Is there any way I can use the internet and my home network at the same time?
Regards,
Chris

In XP try using the Network Wizard and create a network disk, also look at www.wown.com, everything you desire

Buy a 4 port router, forget the usb. Plug the WAN port on the router to the cable modem (most come with usb and eternet ports). Plug the computers into the ports on the router using regular network cable. Set the router to be a DHCP server on the LAN side and in the tcp/ip properties of your network cards on the pcs select obtain ip automatically. Sometimes you may need to reboot.
The card on your computer is either/or you can't use both at the same time, and the modem is the same way. It is either usb or ethernet not both at the same time.
You could keep your setup by buying an additional network card and using one for the peer to peer connection and the other for the modem connection and then share internet through ICS, but don't do that, get a router it is easier and much better.
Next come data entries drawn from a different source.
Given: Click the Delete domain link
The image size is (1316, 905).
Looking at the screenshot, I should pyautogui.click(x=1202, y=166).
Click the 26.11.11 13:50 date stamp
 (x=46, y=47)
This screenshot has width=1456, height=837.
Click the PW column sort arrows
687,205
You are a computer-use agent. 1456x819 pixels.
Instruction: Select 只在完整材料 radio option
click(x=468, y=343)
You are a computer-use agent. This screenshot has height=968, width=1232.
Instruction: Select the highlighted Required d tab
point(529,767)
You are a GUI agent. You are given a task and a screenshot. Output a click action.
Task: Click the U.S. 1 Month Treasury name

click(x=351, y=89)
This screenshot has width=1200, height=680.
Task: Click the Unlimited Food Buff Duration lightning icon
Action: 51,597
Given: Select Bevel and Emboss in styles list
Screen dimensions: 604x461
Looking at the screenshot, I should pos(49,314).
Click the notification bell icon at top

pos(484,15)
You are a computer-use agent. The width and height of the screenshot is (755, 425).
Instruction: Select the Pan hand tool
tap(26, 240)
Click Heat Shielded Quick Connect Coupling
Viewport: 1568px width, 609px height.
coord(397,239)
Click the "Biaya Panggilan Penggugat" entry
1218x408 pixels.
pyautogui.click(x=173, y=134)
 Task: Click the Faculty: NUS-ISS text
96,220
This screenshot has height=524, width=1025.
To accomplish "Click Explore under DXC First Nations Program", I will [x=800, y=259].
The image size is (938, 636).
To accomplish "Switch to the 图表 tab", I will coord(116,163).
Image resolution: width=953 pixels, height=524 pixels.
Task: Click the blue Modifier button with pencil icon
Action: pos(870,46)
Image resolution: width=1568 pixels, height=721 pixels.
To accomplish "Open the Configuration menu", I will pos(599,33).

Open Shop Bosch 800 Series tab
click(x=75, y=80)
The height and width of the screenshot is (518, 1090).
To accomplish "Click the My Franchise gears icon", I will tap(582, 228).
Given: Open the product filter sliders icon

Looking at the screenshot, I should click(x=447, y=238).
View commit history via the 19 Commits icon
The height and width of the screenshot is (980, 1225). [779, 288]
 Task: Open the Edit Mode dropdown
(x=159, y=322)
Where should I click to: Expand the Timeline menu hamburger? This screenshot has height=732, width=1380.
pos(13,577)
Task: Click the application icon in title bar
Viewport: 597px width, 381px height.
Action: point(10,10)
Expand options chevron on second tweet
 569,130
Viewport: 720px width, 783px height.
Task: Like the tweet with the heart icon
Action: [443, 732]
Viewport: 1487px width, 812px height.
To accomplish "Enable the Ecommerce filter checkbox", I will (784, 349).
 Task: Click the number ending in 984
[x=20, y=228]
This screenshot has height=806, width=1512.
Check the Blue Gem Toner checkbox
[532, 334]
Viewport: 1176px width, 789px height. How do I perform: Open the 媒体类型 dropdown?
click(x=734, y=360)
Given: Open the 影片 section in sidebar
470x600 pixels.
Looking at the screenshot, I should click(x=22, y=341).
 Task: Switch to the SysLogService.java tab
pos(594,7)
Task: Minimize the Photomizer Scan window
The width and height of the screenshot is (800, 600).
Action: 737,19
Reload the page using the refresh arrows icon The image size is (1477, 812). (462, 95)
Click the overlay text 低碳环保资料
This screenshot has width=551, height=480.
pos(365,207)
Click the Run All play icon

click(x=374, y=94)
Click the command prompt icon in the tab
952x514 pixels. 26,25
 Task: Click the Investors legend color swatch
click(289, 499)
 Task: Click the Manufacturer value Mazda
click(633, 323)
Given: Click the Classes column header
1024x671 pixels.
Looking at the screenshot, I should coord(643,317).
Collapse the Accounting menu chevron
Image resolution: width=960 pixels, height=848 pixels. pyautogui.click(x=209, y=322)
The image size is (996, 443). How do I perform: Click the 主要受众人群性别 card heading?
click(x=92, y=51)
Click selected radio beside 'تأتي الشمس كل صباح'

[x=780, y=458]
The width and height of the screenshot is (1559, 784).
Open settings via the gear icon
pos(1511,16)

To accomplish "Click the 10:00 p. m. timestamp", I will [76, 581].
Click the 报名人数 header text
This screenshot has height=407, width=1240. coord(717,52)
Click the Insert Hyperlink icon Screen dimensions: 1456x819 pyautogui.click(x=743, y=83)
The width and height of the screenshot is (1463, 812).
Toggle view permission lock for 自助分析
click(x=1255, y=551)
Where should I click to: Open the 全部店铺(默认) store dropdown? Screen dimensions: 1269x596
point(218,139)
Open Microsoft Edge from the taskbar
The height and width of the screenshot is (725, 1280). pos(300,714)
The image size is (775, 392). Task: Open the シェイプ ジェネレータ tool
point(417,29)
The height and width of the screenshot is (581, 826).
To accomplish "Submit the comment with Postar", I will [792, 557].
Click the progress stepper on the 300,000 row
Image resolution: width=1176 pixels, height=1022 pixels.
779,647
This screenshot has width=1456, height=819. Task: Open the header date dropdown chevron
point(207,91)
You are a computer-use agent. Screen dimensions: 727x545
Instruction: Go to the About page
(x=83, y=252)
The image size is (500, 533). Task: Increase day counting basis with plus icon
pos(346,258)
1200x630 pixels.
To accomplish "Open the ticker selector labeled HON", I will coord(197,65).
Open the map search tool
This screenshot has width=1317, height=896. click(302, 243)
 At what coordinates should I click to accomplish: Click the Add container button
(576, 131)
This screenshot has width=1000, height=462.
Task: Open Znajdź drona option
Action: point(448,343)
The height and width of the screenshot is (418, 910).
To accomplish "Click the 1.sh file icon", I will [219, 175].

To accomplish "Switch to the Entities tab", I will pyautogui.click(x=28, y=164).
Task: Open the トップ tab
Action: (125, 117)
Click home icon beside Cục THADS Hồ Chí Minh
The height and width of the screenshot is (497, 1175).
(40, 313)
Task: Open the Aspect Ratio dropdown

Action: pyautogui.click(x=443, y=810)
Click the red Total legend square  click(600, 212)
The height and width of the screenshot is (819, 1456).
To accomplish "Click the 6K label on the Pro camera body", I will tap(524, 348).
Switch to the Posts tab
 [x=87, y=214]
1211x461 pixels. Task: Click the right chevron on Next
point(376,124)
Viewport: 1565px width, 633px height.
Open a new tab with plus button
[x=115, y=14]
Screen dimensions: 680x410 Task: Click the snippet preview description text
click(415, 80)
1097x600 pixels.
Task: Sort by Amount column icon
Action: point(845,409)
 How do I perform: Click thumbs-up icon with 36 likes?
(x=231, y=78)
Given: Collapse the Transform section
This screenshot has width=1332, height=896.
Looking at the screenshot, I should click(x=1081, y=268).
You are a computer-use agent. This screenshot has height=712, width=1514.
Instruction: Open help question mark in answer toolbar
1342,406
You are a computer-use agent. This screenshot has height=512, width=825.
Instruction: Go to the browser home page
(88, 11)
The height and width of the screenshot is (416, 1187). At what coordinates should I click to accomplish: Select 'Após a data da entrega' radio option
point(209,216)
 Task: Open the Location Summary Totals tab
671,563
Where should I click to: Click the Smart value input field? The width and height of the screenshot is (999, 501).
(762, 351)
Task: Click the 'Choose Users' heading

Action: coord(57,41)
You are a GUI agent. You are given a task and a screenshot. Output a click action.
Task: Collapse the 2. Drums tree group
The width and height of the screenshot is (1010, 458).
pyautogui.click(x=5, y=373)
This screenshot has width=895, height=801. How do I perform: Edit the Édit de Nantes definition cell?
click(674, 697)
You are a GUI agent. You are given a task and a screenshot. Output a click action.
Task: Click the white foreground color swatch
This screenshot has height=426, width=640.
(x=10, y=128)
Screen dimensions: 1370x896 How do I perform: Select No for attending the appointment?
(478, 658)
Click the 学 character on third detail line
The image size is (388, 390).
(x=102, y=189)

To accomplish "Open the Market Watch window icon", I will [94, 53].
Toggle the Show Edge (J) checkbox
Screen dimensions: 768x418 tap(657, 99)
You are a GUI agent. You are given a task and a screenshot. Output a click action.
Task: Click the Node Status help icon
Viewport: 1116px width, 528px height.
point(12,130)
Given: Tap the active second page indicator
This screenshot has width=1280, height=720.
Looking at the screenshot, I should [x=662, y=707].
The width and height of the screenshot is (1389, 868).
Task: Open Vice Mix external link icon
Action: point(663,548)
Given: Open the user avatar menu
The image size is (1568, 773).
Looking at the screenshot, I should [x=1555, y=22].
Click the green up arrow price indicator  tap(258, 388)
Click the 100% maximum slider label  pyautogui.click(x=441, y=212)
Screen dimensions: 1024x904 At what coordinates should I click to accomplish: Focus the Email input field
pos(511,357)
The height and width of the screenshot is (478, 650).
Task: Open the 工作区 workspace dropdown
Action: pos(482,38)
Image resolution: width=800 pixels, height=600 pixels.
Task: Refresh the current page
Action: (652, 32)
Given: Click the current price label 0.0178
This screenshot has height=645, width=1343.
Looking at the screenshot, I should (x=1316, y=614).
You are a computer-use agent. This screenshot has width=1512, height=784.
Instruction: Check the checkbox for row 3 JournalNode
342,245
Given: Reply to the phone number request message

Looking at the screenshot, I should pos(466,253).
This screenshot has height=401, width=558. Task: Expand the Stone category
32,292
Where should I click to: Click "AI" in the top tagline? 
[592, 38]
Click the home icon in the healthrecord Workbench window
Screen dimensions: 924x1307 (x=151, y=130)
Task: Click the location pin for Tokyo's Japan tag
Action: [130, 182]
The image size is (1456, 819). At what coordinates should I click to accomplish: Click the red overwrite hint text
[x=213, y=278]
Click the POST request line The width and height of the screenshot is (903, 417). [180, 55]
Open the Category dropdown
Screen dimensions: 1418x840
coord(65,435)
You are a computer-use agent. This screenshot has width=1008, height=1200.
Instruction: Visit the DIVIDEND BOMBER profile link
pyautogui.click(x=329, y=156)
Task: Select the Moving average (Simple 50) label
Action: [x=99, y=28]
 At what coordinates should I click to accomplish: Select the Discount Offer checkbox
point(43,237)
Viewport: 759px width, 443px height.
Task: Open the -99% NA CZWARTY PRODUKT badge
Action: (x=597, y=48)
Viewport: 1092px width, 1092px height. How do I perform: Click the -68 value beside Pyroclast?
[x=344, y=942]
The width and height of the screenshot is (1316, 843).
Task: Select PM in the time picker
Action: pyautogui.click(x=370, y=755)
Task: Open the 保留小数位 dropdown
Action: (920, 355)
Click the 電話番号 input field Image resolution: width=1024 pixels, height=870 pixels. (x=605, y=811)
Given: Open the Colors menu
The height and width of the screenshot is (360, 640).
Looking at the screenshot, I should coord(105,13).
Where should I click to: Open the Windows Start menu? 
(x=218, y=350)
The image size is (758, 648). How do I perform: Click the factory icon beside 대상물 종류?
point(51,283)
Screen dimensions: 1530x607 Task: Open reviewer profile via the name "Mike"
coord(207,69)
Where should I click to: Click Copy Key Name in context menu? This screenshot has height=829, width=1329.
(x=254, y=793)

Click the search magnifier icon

You won't have to keep the one computer on all the time so the other gets a connection and you get the protection of a NAT firewall in the router.

Thanks for that x86 and BoogieReb.
BoogieReb, do you recommend any 4 Port Routers in particular? I don't want one too expensive, if that's possible.
Thanks.

I like D-Link and LinkSys. I've had a bad experience with a Belkin, and have heard others complain about them. The wired versions are cheap, you're looking at under $50 if you shop around.